わが国経済や東京金融市場の
見通しも骨太に説明せよ
世界は、第一原発の行方だけを注目しているのではない。世界第3の規模を誇るわが国経済の先行きや東京金融市場の動向にも、世界の耳目が集まっている。G8では、むろん、こうした期待にも応える必要がある。その際、必要なことは、数字を骨太に活用することである。抽象的な文句を並べるよりも、政府の最高首脳が、たとえば「大震災の影響により今年は何%GDPを押し下げるが、来年は復興需要もあり何%成長が見込める」等と直截に述べるほうが、遥かに世界や市場に与えるインパクトが強いものと思われる。
政府関係の要人で、平素からこのようなスポークスマン的な物言いをしているのは、白川日銀総裁くらいではないか。だとすれば、お寒い限りである。現在のグローバルな世界では、数字やデータを開示して率直に発信しなければ、およそ何事についても理解は得られないと心得るべきである。
また、先日政府案が固まった東京電力の処理についても、できる限り丁寧に説明すべきであろう。東京電力の処理の問題は、東京金融市場の動向と切り離しては考えられない問題だからである。
東電処理は、税金の投入ではなく、
受益者の負担が筋
東京電力の処理に係る政府案についての評価は難しい。本格的なエネルギー政策の見直しが行われるまでのつなぎ案としての位置づけや「被災者への補償をいち早く」という現実的な観点に優先順位を与えれば、ギリギリの合格点はあるかと思われる。東京電力が経営の失敗により債務超過に追い込まれたのであれば、まず、株主や銀行など投資家に負担を強いるべきであることは論を俟たないであろう。
しかし、今回、東京電力が債務超過の危機に瀕しているのは、もちろん経営の失敗がなかったとは言わないが、まずは大震災によって生じた補償問題によってである。原子力損害賠償法は、事業者の故意・過失を問わず、事故が生じた場合は、事業者に無限責任を負わせている。
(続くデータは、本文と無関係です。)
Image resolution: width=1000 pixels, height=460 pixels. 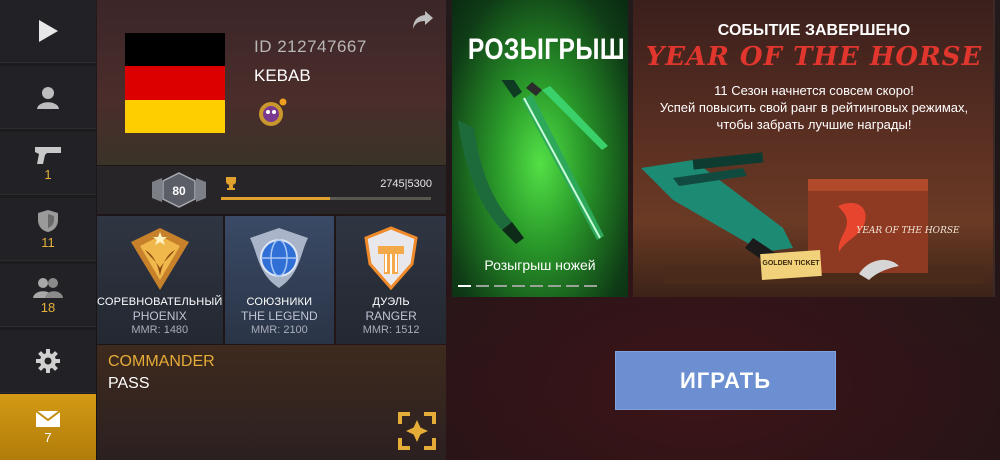 I want to click on mode-name: ДУЭЛЬ, so click(x=391, y=302).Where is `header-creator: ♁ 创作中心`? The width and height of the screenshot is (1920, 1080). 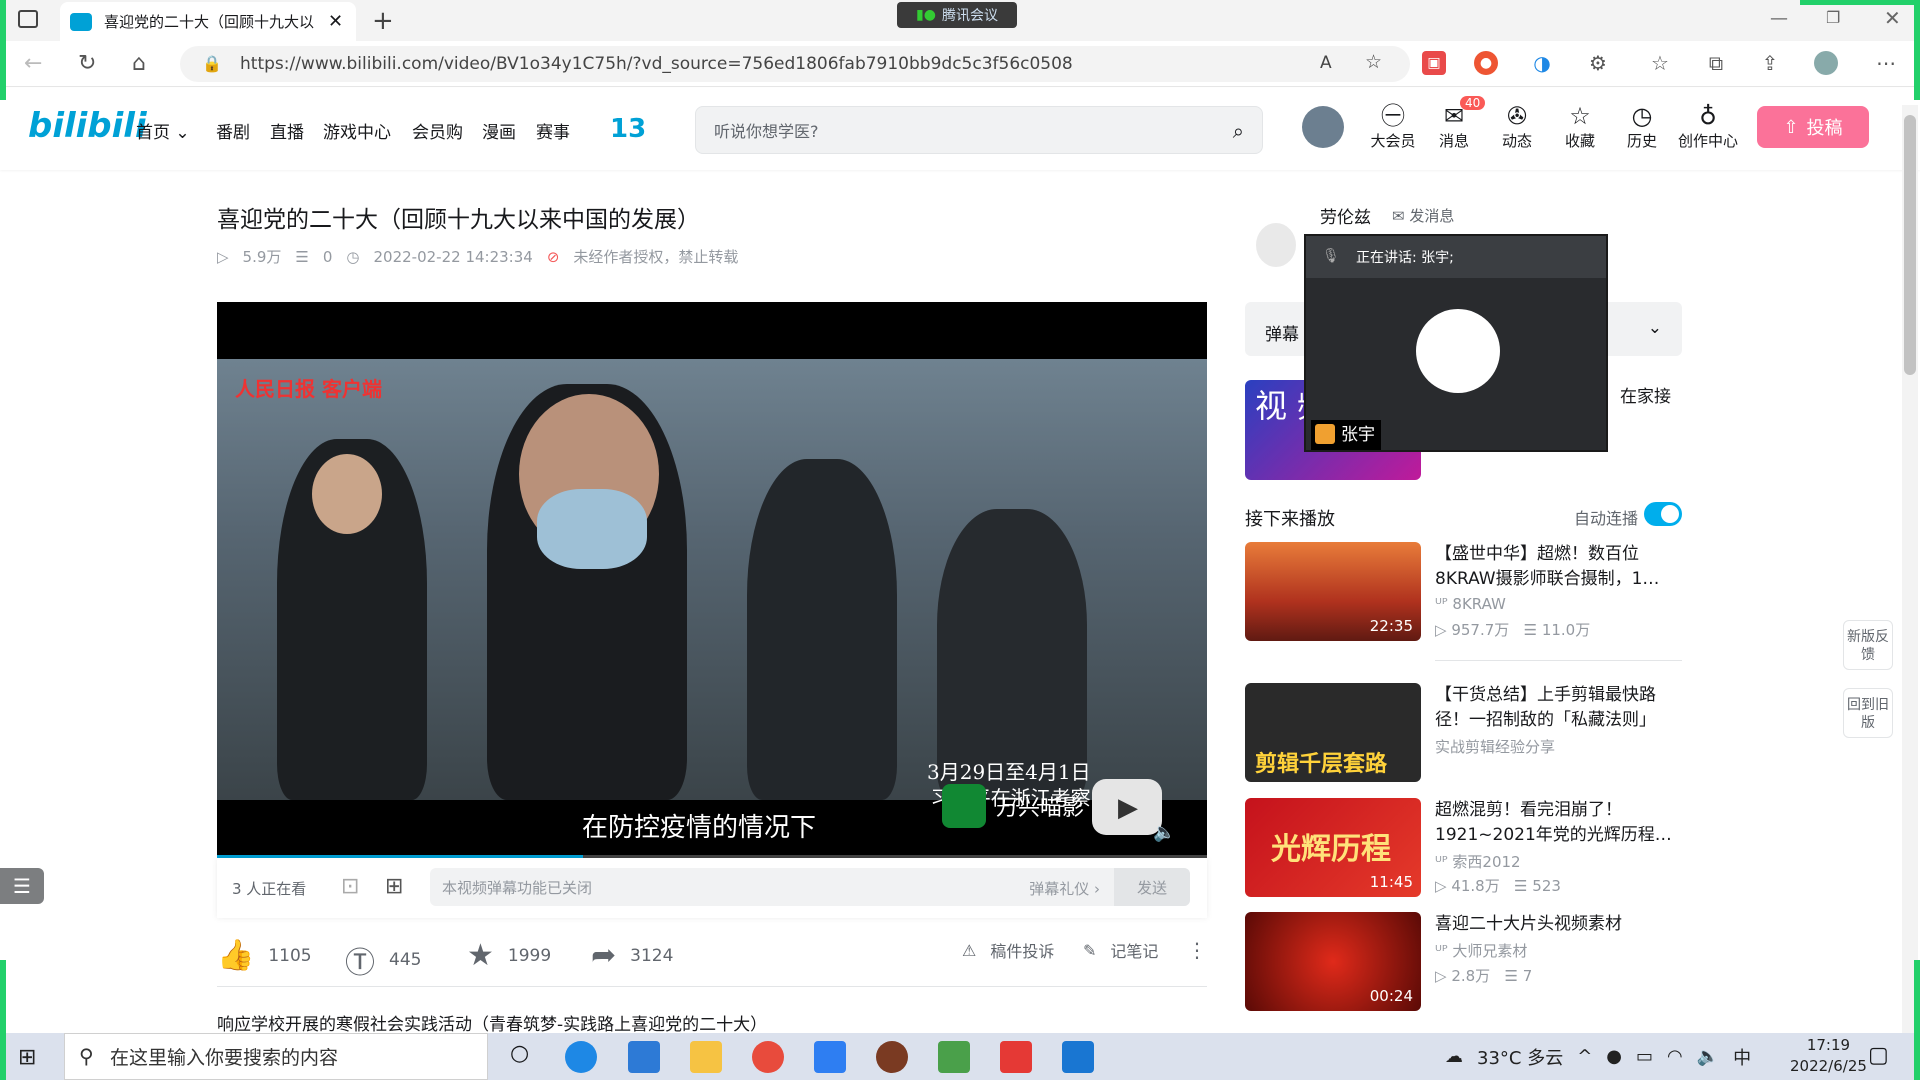 header-creator: ♁ 创作中心 is located at coordinates (1708, 126).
このような事業者責任制度は、近代社会ではあまり例をみない特殊なものである。そうであれば、東京電力の処理問題は、被災者への補償金を(リストラ後の東京電力の負担を超えた場合)誰が負担することがよりフェアかという問題に帰結することが分かる。
私は、骨格は、政府(すなわち、税金=国民)よりもまずは受益者(すなわち、電力料金の値上げ)ではないかと考える。また、東京金融市場に混乱を引き起こさない方策があれば、投資家にも応分の負担を求めるのには決してやぶさかではない。
日本経済新聞の中外時評(「東北の受難に終止符を」2011.5.15))を読んで、なおさら、その感を強くした。小さな問題かも知れないが、火力発電に切り替えるだけでも燃料費等で兆円単位のコスト増が発生すると言われている。緊急避難的にも、受益者負担が理の当然ではないか。